Record set >>

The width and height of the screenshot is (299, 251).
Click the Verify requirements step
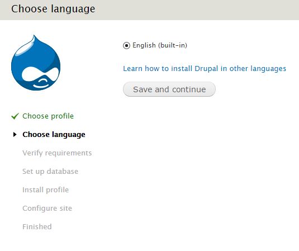[57, 153]
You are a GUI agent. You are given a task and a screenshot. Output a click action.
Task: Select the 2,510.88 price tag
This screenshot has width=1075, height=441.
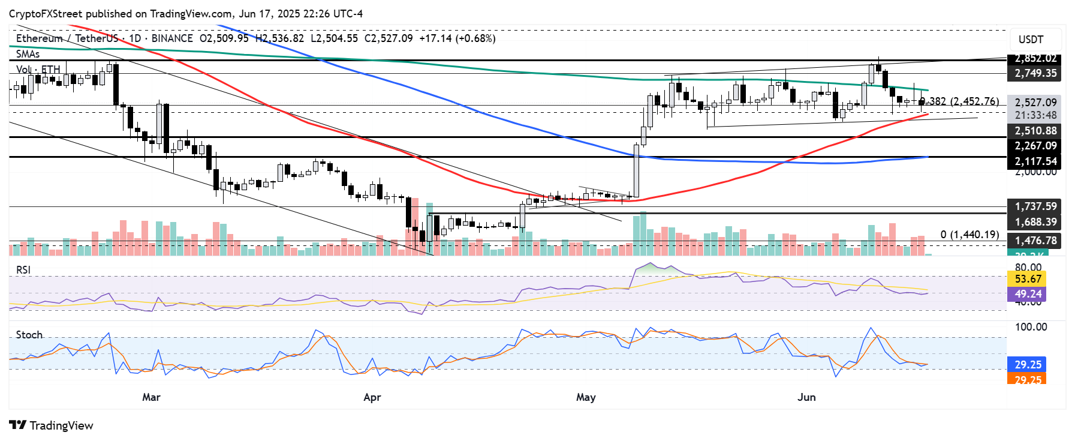(x=1035, y=131)
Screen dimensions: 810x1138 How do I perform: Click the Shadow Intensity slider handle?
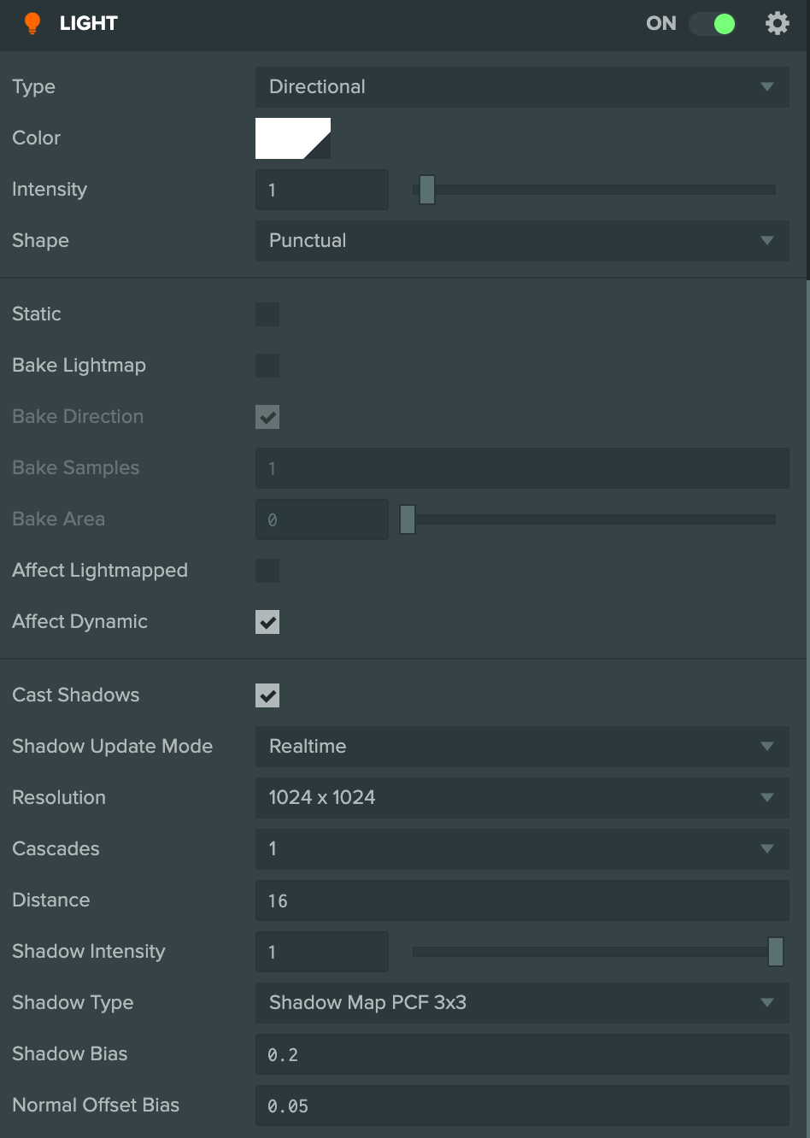point(776,952)
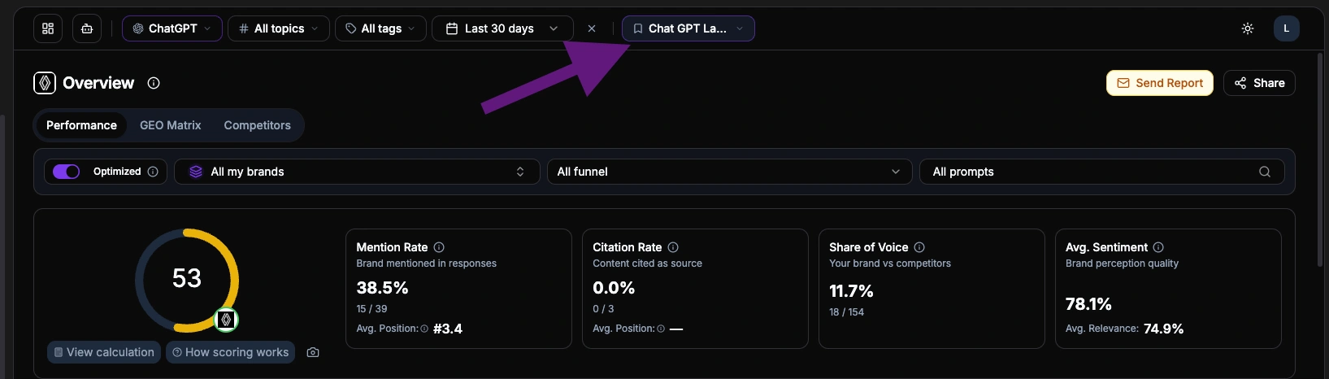
Task: Click the Send Report button
Action: coord(1159,83)
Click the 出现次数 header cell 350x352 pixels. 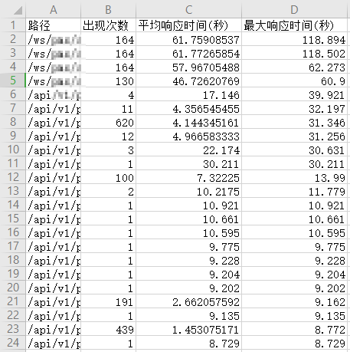point(108,25)
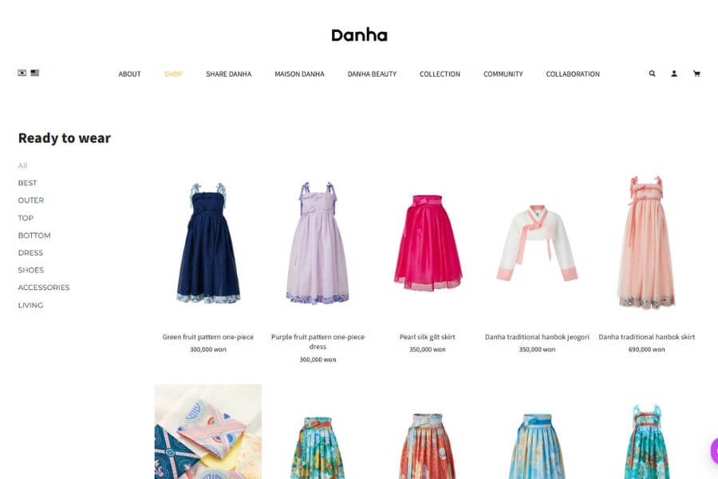Open the user account icon
Viewport: 718px width, 479px height.
pyautogui.click(x=674, y=73)
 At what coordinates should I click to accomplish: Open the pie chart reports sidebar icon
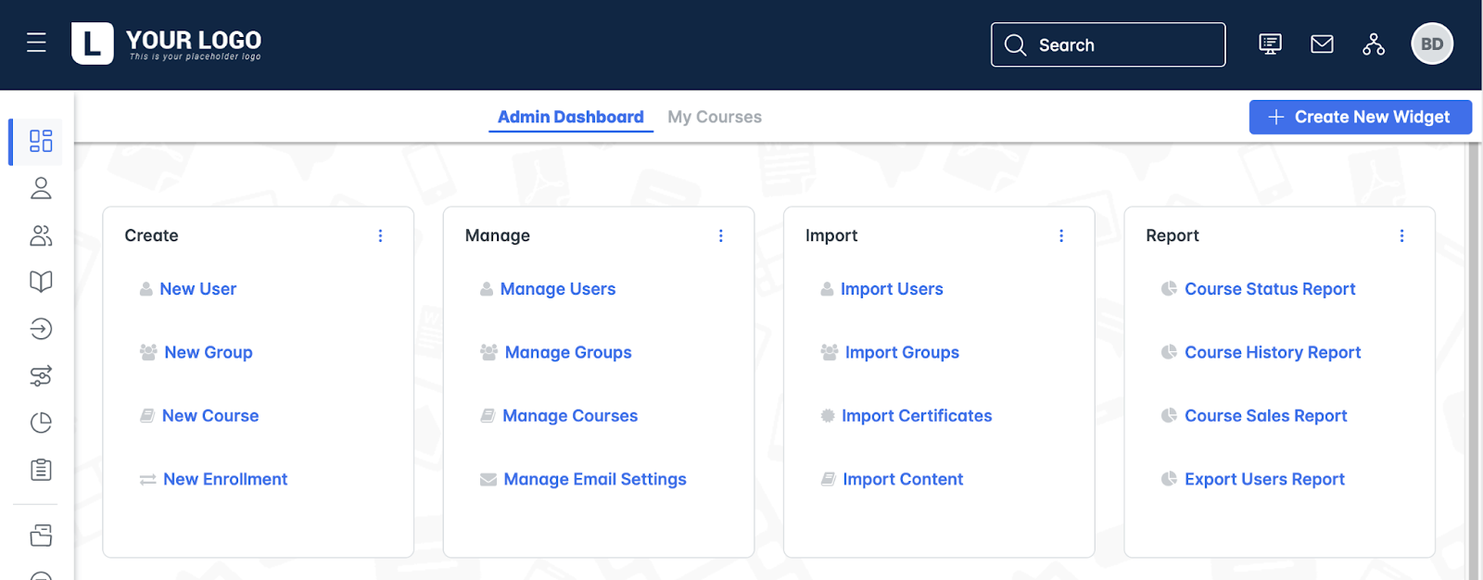click(41, 422)
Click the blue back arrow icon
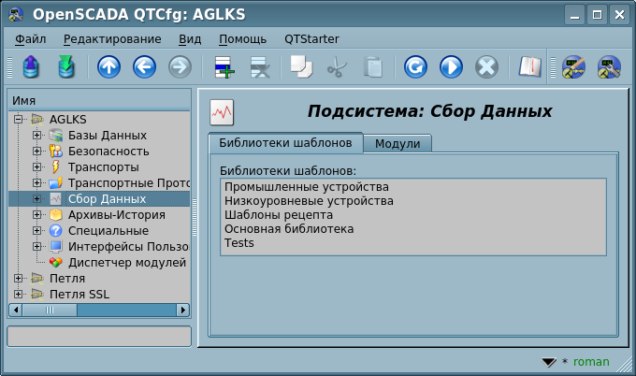This screenshot has height=376, width=636. point(144,67)
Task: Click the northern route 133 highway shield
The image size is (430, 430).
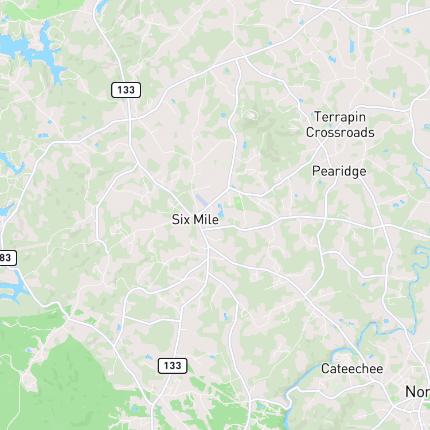Action: click(x=126, y=90)
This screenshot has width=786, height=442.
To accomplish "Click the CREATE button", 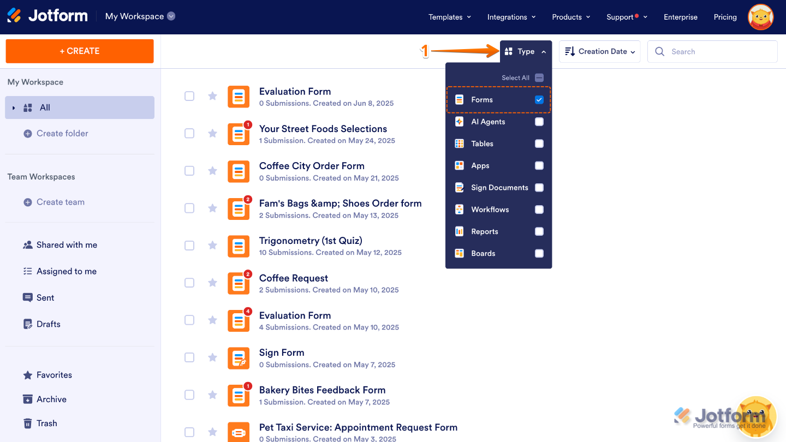I will coord(79,51).
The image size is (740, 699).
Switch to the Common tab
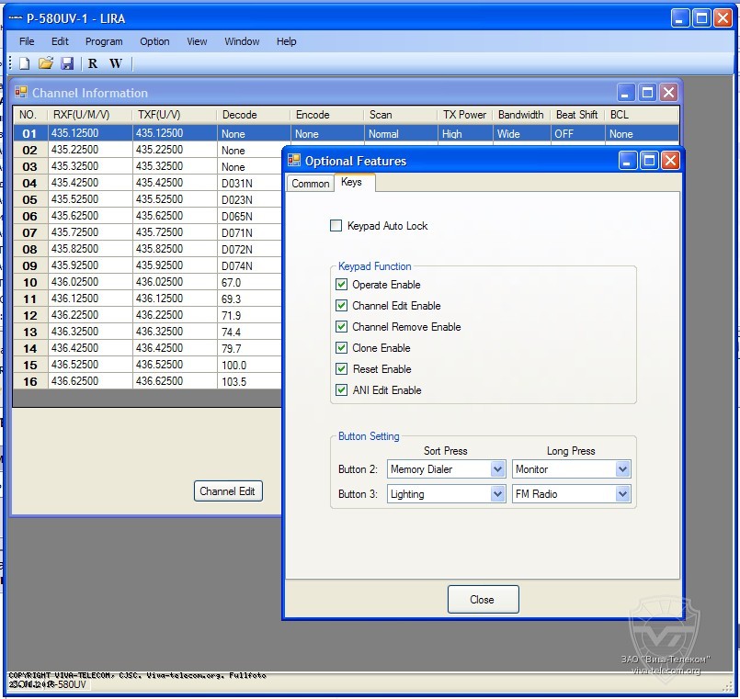(310, 184)
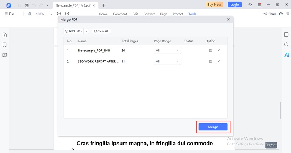Open the thumbnails panel in left sidebar
The height and width of the screenshot is (153, 291).
(5, 35)
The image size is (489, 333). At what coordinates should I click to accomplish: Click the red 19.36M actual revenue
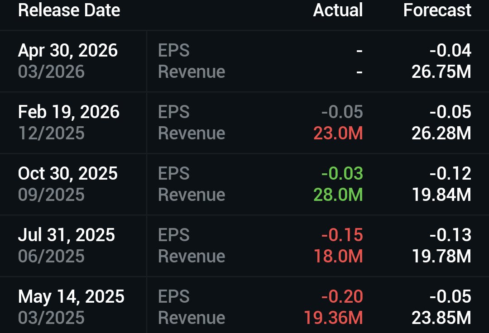(333, 318)
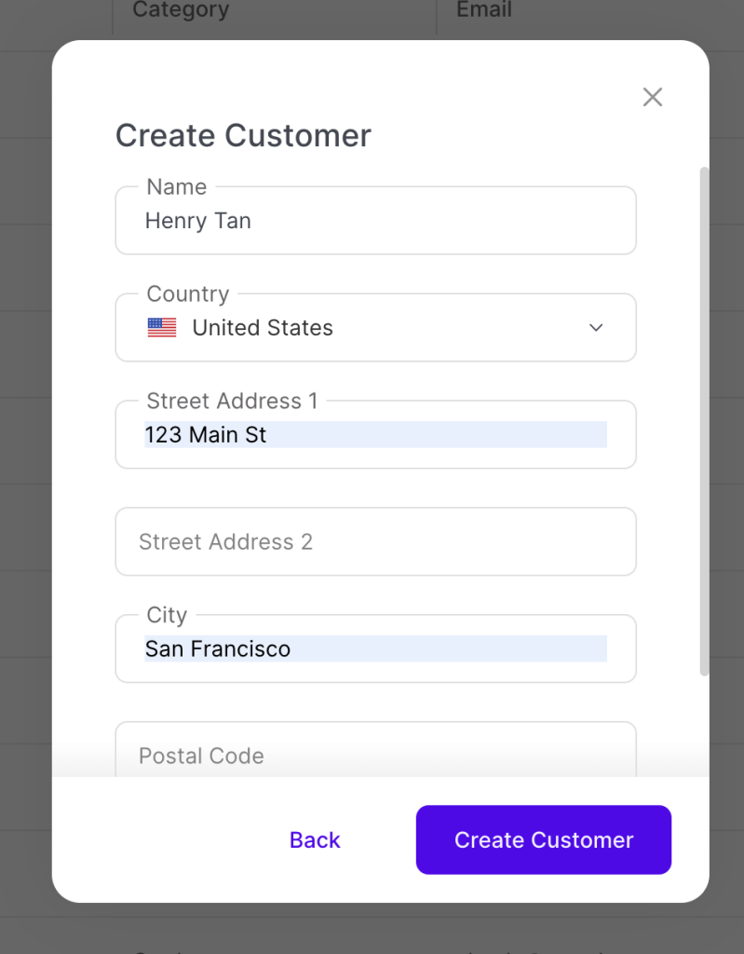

Task to complete >>
The lines from the one containing "Switch to the Common tab" through the last line above are to be repeated exactly, and only those. Any pictures must be left out.

Exercise result >>
Switch to the Common tab
(310, 184)
Open the thumbnails panel in left sidebar
The height and width of the screenshot is (153, 291).
(5, 35)
The image size is (489, 333). At what coordinates should I click to accomplish: Click the red 19.36M actual revenue
(333, 318)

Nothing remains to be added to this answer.